Prompt: There is one span to output from the data below: the lines starting at the line with "Image resolution: width=666" and ending at the line with "Open AdChoices info". Output it exactly, ends included, nothing more.
######
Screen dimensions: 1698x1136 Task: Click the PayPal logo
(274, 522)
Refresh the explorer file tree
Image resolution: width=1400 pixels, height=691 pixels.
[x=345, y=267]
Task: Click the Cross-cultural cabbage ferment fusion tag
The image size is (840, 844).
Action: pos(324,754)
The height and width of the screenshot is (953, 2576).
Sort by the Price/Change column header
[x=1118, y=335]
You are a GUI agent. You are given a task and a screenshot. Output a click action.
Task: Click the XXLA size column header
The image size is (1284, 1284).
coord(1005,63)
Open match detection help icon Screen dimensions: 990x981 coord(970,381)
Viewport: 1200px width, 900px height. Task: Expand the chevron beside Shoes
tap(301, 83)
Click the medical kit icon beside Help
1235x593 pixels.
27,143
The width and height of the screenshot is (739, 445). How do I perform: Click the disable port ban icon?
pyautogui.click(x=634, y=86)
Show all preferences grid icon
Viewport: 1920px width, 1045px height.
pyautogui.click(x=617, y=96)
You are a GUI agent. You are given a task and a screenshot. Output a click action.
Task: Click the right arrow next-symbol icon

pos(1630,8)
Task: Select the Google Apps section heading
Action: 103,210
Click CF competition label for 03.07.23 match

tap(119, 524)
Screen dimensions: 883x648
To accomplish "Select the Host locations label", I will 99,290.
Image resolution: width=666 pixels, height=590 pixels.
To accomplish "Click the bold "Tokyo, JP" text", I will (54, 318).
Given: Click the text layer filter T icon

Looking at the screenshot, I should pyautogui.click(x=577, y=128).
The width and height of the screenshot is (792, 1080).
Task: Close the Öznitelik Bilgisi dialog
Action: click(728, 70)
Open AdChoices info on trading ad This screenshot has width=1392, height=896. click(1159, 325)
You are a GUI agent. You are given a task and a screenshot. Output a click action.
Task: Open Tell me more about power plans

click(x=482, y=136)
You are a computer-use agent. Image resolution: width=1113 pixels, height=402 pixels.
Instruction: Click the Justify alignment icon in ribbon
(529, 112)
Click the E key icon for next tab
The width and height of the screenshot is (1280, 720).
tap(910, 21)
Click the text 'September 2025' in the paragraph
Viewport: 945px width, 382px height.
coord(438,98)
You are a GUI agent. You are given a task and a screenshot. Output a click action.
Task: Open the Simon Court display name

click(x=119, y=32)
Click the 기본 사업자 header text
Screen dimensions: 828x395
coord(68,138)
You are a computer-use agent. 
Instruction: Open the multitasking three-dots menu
######
Task solution:
Image resolution: width=666 pixels, height=590 pixels.
To accomplish "Click the bold "Tokyo, JP" text", I will (54, 318).
Given: Click the text layer filter T icon

Looking at the screenshot, I should pyautogui.click(x=577, y=128).
The width and height of the screenshot is (792, 1080).
Task: Close the Öznitelik Bilgisi dialog
Action: click(728, 70)
Open AdChoices info on trading ad This screenshot has width=1392, height=896. click(1159, 325)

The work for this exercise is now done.